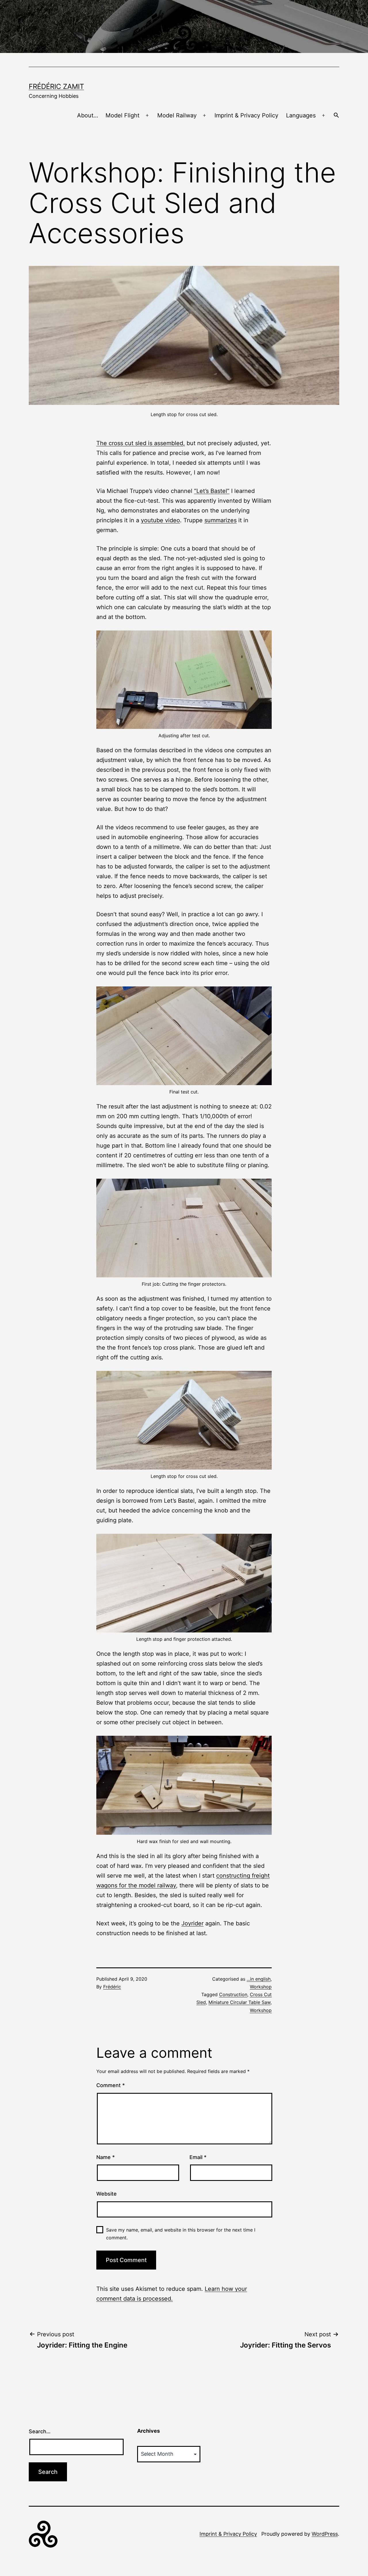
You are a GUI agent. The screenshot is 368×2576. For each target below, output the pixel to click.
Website (106, 2194)
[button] (336, 115)
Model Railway (177, 115)
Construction (233, 1994)
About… (87, 115)
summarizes (220, 520)
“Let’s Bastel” (211, 490)
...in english (259, 1979)
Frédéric (112, 1987)
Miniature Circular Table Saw (239, 2002)
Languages (301, 115)
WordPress (325, 2534)
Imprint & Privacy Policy (246, 115)
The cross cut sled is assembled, (140, 443)
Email (197, 2157)
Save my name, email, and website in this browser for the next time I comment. (180, 2233)
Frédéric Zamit (56, 86)
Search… (40, 2431)
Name (105, 2157)
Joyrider (192, 1923)
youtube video (160, 520)
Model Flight (122, 115)
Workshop (261, 1987)
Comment (110, 2085)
★ ★ ★ ★ ★
Task directions
Extract every line from the one containing "Name (105, 2157)" through the last line of the data, inclusive, exactly as written.

Response to this task
Name (105, 2157)
Joyrider (192, 1923)
youtube video (160, 520)
Model Flight (122, 115)
Workshop (261, 1987)
Comment (110, 2085)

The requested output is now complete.